TASK DESCRIPTION –
Exactly the lines from the one containing "Instruction: Click the" through the end of the listing must make up the answer, with no pictures included.

AVAILABLE RECORDS –
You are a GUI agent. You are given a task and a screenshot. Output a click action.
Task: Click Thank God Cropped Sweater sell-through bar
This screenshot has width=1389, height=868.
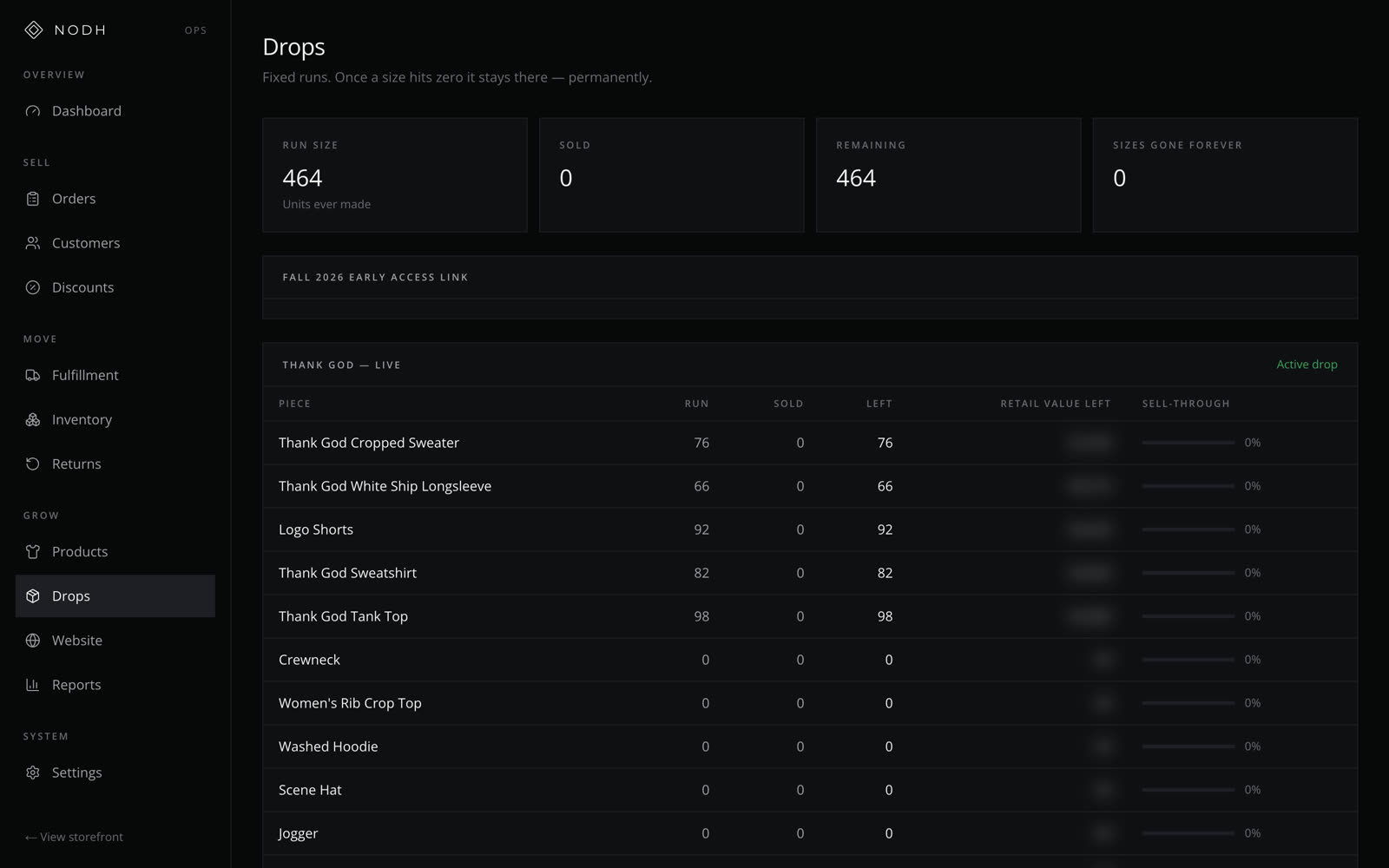click(x=1188, y=443)

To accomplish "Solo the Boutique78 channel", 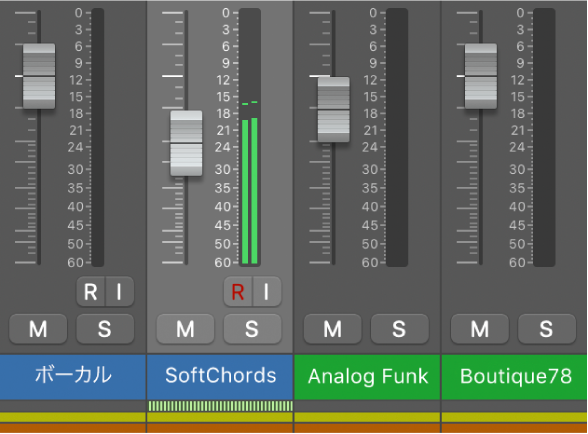I will coord(547,329).
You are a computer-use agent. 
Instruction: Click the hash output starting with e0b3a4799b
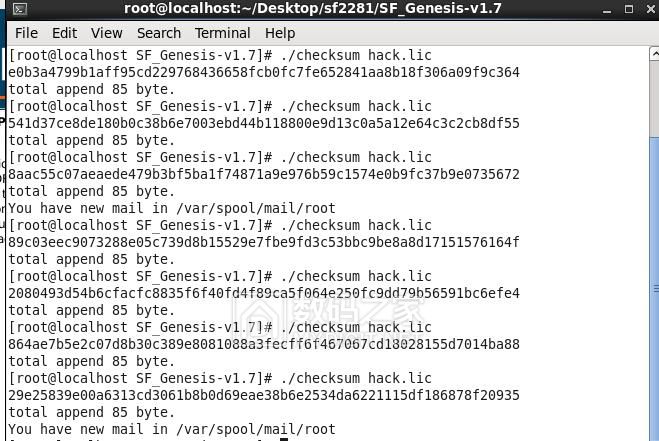[x=264, y=72]
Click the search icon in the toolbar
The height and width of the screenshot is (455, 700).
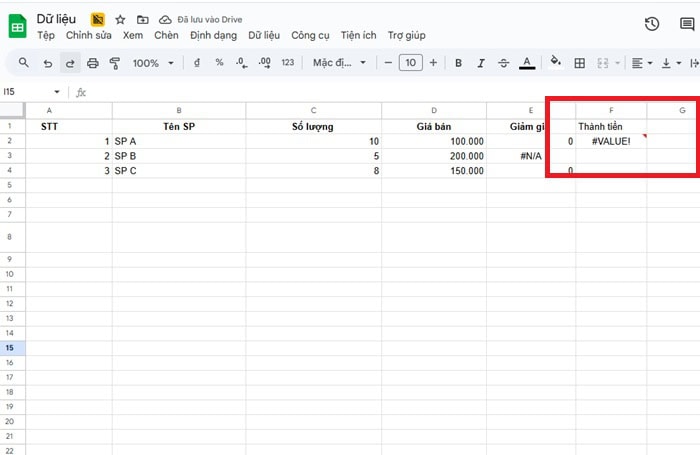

THE ANSWER –
Instruction: Click the hash output starting with e0b3a4799b
[x=264, y=72]
Click the search icon in the toolbar
The height and width of the screenshot is (455, 700).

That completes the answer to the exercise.